Using the records below, filter for lines that contain the string "will" and copy them out.

Stored records:
:::
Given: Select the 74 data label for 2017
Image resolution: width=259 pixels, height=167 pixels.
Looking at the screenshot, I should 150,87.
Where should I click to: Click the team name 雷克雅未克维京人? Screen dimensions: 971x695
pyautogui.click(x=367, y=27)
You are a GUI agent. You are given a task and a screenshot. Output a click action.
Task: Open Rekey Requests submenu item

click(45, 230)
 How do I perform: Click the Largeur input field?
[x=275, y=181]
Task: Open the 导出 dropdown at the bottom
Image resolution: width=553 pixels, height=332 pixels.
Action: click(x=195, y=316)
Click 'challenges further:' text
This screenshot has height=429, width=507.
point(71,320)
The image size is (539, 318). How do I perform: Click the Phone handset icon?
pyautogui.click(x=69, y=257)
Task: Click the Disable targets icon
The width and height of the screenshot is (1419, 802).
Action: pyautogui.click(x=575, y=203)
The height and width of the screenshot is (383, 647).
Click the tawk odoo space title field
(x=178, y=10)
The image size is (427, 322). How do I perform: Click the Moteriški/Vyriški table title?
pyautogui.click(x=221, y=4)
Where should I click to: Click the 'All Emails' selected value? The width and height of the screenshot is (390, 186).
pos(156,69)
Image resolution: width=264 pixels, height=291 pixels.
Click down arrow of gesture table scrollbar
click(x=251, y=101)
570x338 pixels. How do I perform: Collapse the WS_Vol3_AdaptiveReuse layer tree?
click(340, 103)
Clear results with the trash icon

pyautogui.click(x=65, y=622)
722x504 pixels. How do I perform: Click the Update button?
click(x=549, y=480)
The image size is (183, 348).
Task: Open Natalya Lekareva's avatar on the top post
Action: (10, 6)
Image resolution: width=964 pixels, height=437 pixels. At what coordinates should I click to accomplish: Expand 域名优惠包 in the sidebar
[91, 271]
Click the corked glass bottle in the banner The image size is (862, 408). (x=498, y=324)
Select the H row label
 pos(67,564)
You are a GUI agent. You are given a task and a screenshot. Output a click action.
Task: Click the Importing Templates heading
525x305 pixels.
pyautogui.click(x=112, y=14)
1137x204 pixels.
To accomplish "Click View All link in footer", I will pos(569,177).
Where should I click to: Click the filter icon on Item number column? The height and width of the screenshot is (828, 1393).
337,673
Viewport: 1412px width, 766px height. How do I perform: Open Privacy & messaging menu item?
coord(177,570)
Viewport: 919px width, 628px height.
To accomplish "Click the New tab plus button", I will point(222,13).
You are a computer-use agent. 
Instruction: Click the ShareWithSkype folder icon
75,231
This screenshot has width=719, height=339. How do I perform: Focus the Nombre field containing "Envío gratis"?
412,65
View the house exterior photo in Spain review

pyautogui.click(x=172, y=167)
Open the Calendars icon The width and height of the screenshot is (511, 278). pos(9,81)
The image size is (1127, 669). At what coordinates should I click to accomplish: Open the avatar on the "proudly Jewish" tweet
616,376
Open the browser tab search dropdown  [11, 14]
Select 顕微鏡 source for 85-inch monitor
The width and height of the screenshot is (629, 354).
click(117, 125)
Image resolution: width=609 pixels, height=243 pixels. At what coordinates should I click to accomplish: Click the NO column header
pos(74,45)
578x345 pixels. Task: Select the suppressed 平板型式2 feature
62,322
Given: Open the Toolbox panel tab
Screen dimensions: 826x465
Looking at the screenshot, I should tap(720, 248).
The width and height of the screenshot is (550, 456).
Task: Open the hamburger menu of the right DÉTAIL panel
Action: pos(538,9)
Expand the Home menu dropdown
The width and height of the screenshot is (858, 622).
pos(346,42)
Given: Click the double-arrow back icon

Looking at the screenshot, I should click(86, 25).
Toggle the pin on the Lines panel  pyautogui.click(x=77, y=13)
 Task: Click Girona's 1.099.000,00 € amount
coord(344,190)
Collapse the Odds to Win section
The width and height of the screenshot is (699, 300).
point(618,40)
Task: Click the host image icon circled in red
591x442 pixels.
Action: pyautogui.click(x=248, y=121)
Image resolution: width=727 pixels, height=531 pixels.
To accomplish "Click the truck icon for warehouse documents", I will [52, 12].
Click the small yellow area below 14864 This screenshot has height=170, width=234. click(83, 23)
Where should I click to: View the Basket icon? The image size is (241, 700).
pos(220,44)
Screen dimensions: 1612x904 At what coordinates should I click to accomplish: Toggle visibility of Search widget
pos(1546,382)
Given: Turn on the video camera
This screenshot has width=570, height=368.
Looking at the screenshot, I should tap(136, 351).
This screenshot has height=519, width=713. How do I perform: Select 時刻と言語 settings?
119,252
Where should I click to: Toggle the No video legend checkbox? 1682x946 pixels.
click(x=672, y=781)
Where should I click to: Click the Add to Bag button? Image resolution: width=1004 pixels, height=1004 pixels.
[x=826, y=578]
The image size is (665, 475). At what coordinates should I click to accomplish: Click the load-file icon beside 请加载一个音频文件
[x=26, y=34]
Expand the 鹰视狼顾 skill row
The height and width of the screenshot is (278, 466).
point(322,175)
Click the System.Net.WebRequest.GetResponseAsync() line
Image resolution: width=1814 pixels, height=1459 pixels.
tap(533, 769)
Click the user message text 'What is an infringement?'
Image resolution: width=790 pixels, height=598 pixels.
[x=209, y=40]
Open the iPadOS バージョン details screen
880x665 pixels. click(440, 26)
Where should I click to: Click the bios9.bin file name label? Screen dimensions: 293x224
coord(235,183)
:::
§ Written response:
To accomplish "Click View All link in footer", I will pos(569,177).
To accomplish "Click the New tab plus button", I will point(222,13).
To accomplish "Click the truck icon for warehouse documents", I will [52, 12].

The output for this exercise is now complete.